Sudah hampir 5 tahun Mimih Darliah (68) tergolek lemah di tempat tidur, dia tak kuasa lagi berjalan dan beraktivitas. Di rumah petak sangat sederhana, permukiman padat penduduk Kampung Nusawangi Kulon, Kecamatan Cihideung, Kota Tasikmalaya itu, Mimih menjalani kehidupannya dalam segala keterbatasan.
"Saya terkena penyakit syaraf kejepit, sudah lima tahun tak bisa apa-apa, paling pakai kursi roda," kata Mimih, usai menerima paket makan siang yang diantarkan langsung Pj Wali Kota Cheka Virgowansyah, Sabtu (9/3/2204).
Mimih masih punya dua anak yang sudah tinggal terpisah. Meski kedua anaknya menyayangi Mimih, namun keterbatasan ekonomi keluarga membuat Mimih terjebak dalam sepi tinggal sendiri dan keterbatasan ekonomi.
SCROLL TO CONTINUE WITH CONTENT
Kondisi itu membuat Mimih menjadi salah seorang sasaran program Bakul Tasik (berbagi kumpulan makanan Tasik), sebuah program berbagi makan siang gratis yang disediakan hotel dan restoran, dengan difasilitasi Pemkot Tasikmalaya.
"Senang, sebelumnya saya tidak pernah makan masakan hotel," kata Mimih.

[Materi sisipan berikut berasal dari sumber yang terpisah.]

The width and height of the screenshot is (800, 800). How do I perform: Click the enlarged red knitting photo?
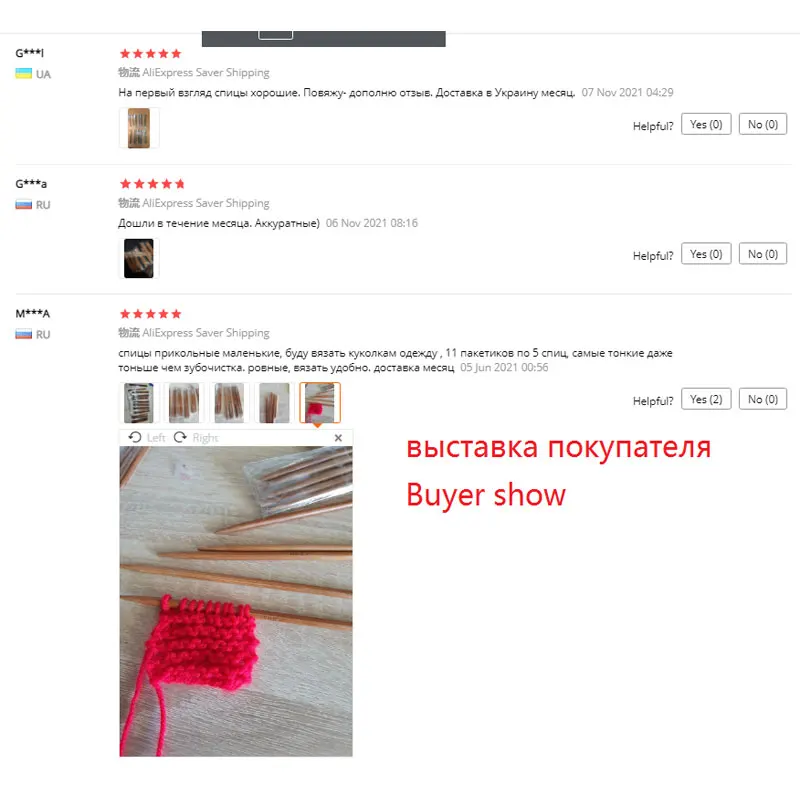coord(236,602)
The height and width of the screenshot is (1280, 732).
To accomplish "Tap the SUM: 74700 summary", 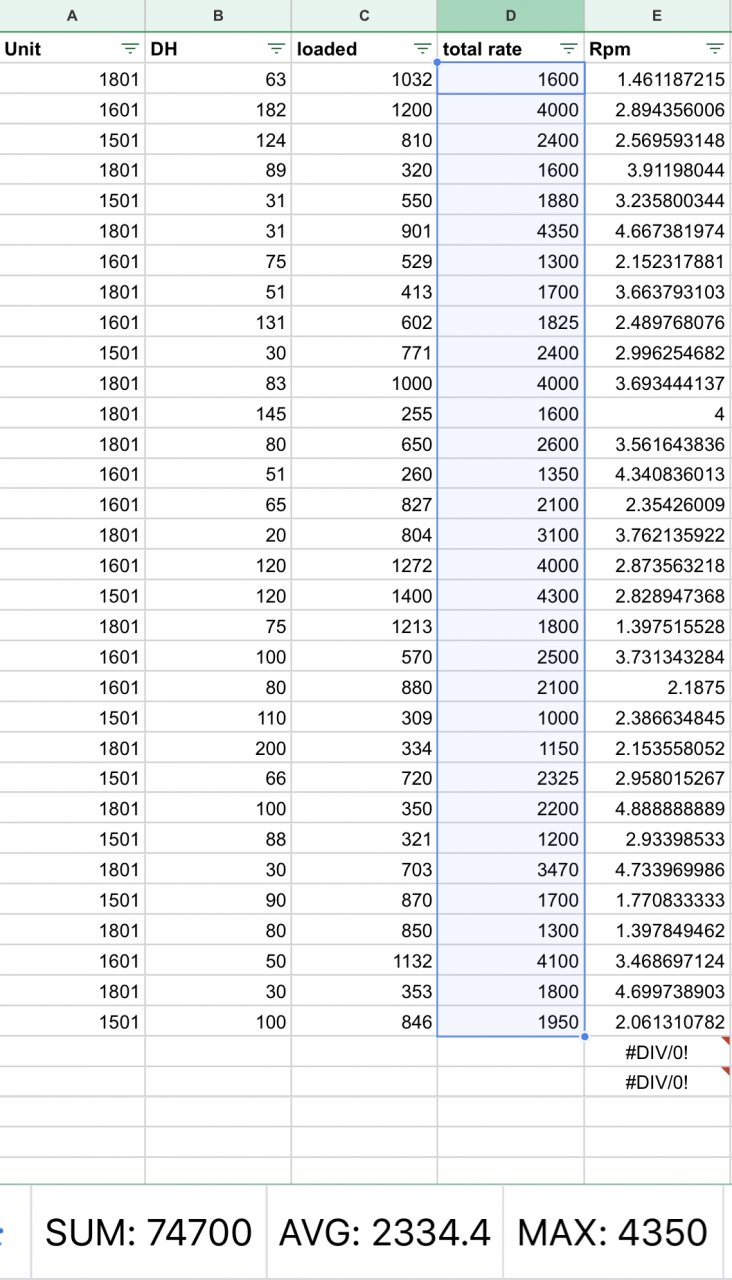I will pyautogui.click(x=148, y=1233).
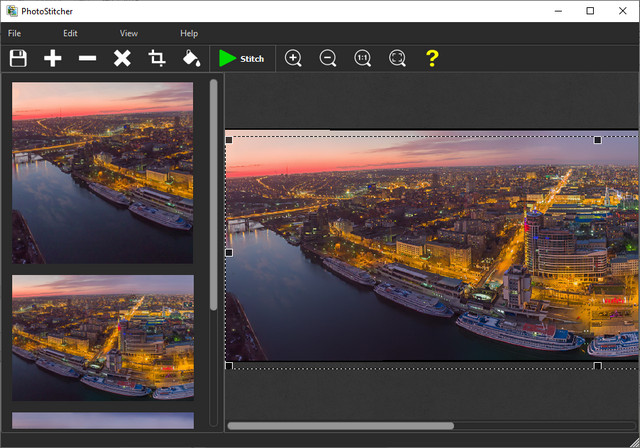Delete all images with the X icon
Viewport: 640px width, 448px height.
(x=122, y=59)
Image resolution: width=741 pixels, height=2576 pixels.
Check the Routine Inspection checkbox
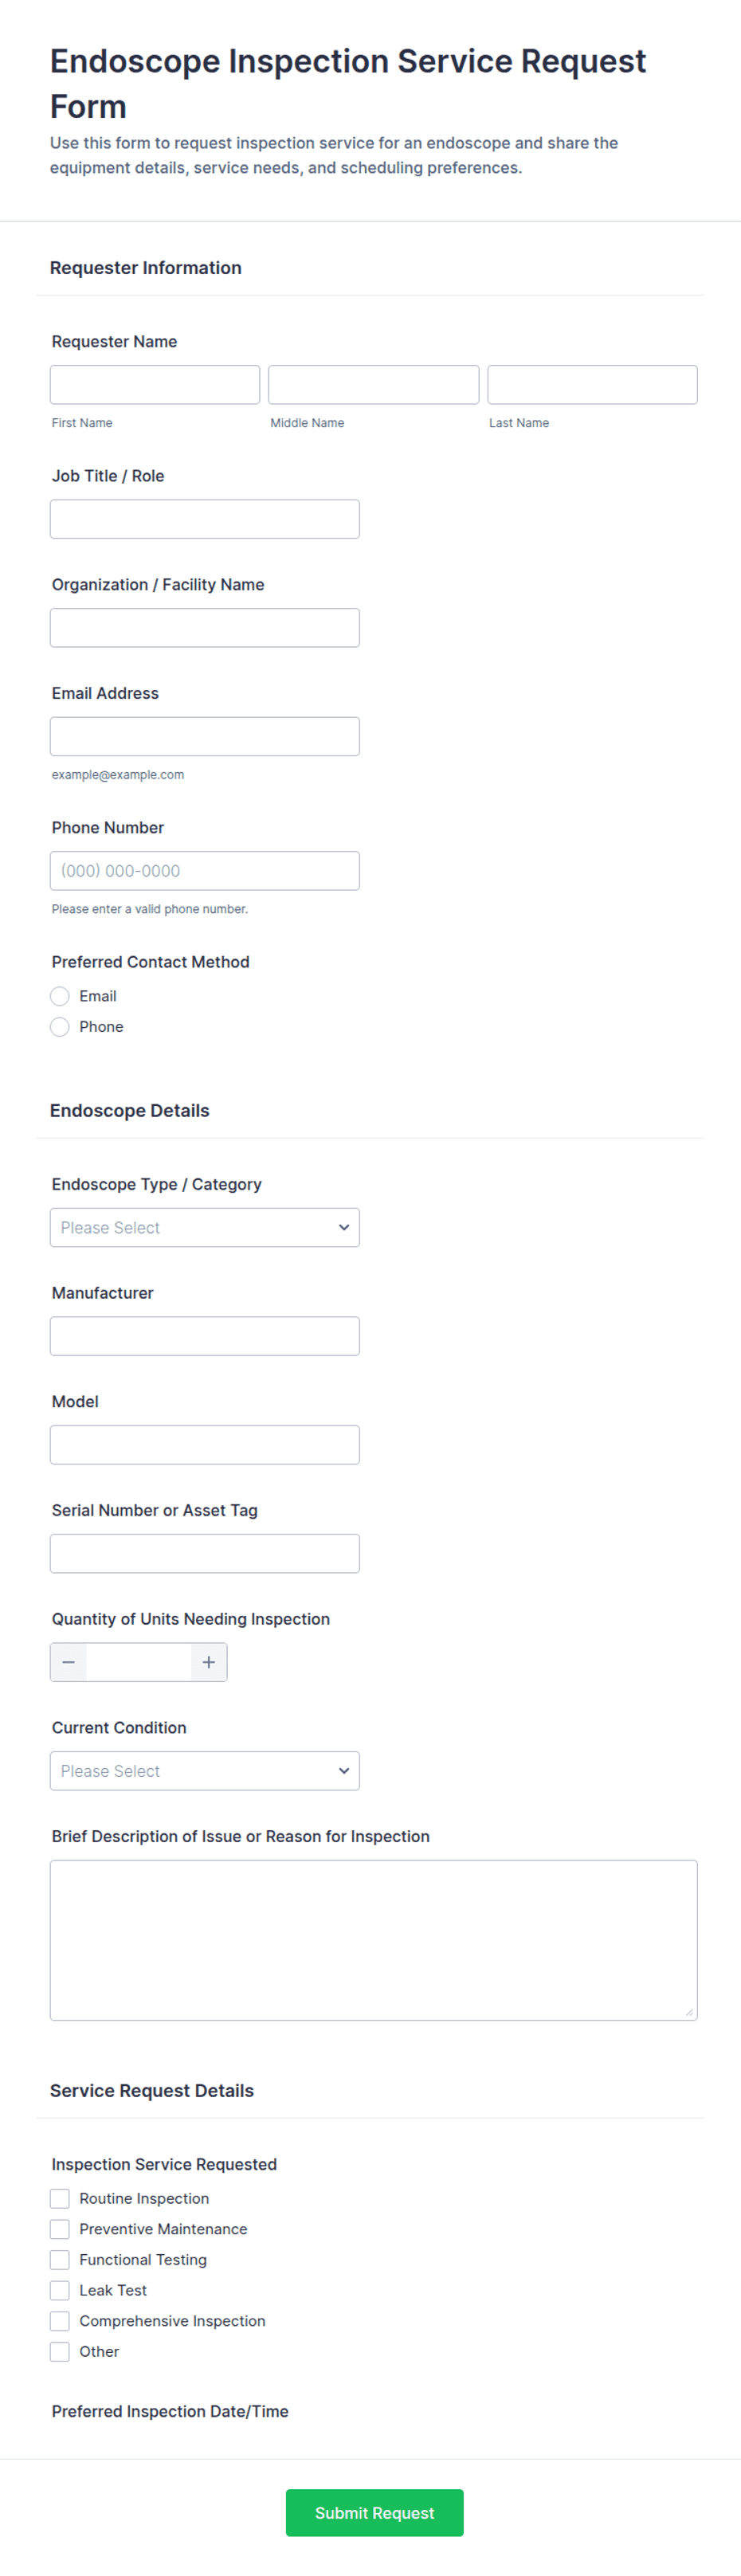pos(60,2198)
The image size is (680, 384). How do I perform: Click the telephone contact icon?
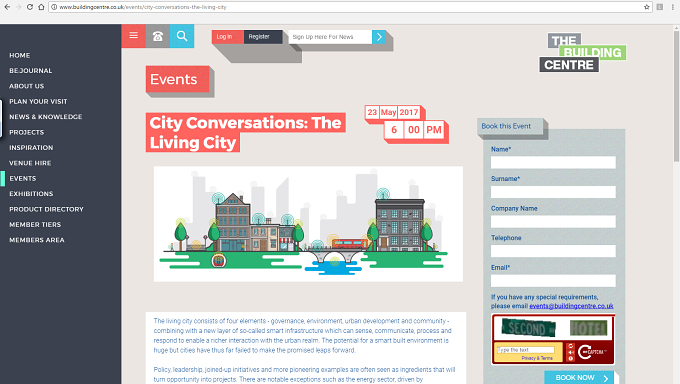coord(158,36)
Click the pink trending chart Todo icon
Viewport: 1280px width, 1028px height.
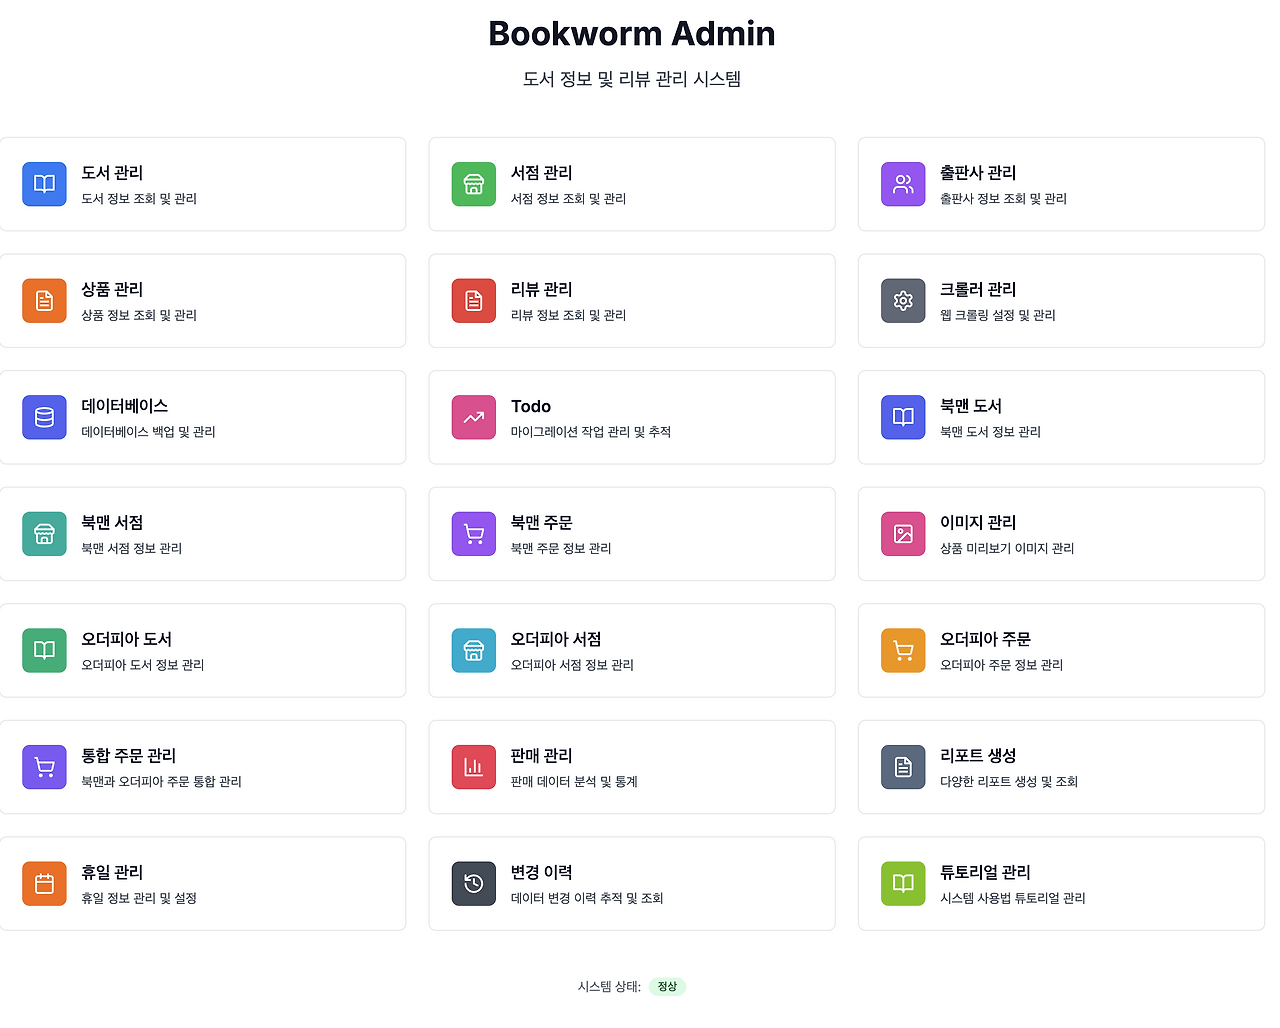(x=473, y=417)
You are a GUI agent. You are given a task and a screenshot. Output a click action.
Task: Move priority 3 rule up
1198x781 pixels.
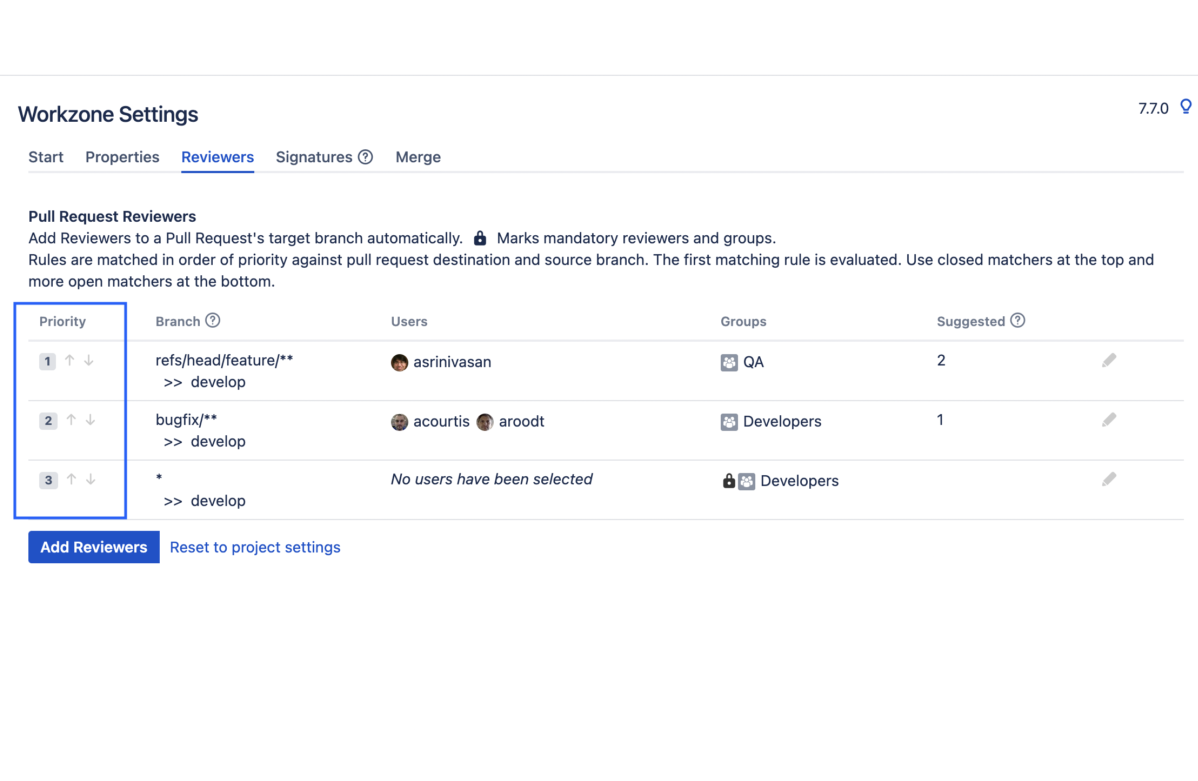(71, 480)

Dia menyebut paket makan siang yang diterimanya berasal dari dua hotel berbintang dekat rumahnya. "Yang mengantar ke sini petugas Tagana," kata Mimih.
Pemkot Tasikmalaya memang mengerahkan relawan dari berbagai elemen untuk menjemput dan mengantar makanan. Mulai dari relawan Tagana, TKSK, Tagana, PKH, PSM dan Puskesos.
Ada cerita menarik dari relawan yang bertugas menjemput makanan dari hotel dan mengantar ke sasaran. "Saya kebagian handle Hotel Amaris, rata-rata 5 sampai 10 paket, saya drop langsung ke sasaran," kata Wendi relawan warga Kecamatan Indihiang.
Dia mengaku, dengan menjadi relawan, berbagi kebahagiaan dengan masyarakat miskin, membuatnya merasa kaya.
"Berbagi itu ternyata membuat kita merasa kaya, bahagia. Saya pernah beres mengantarkan makan siang, langsung jajan mie ayam di Simpang Lima. Habis makan baru sadar saya tak punya uang, sebelumnya saya merasa punya uang," kata Wendi.
Dia mengaku saat itu akhirnya menitipkan tas ke pedagang mie ayam lalu pulang dulu untuk meminta uang ke istrinya.
"Jadi bagi saya menyenangkan jadi relawan, walau pun sedihnya juga sering. Untuk program Bakul Tasik ini memang ada bantuan dari Dinsos, ya lumayanlah buat ganti bensin," kata Wendi.
Lilis Suharoh, relawan lainnya juga mengutarakan hal senada. Aktif di gerakan kemanusiaan menurut dia banyak memberi vitamin bagi jiwanya.
"Kita jadi banyak bersyukur, vitamin bagi batin, melihat gembiranya saudara kita yang kurang beruntung," kata Lilis.
Terkait tantangan dan hambatan menjadi relawan Bakul Tasik, menurut Lilis secara umum tak ada masalah. Dia akan dihubungi jika pihak hotel ada paket makan siang yang harus disalurkan.
"Mungkin kita butuh boks khusus, soalnya terkadang karena hujan makanan yang kita bawa kurang terjaga. Pernah juga ada yang sampai rusak," kata Lilis.
Sementara itu untuk keberlangsungan program Bakul Tasik di bulan Ramadan, Pj Wali Kota Tasikmalaya Cheka Virgowansyah mengatakan, masih bisa berjalan.
"Ya jalan terus, tinggal penyesuaian jam saja. Nanti dikoordinasikan lagi teknisnya," kata Cheka.
Pemerintah Kota Tasikmalaya punya cara jitu untuk menggulirkan program makan siang gratis ini tanpa memakai dana APBD. Pemkot Tasikmalaya menggandeng hotel dan restoran untuk penyediaan makan gratis ini.
Makanan yang dibagikan merupakan porsi lebih dari penyediaan sarapan hotel. Meski jumlah porsinya tak terlalu signifikan, namun ketika dikumpulkan dari banyak hotel jumlahnya cukup lumayan, bisa mencapai ratusan porsi per hari. Sehingga banyak masyarakat miskin dan anak stunting yang bisa terbantu.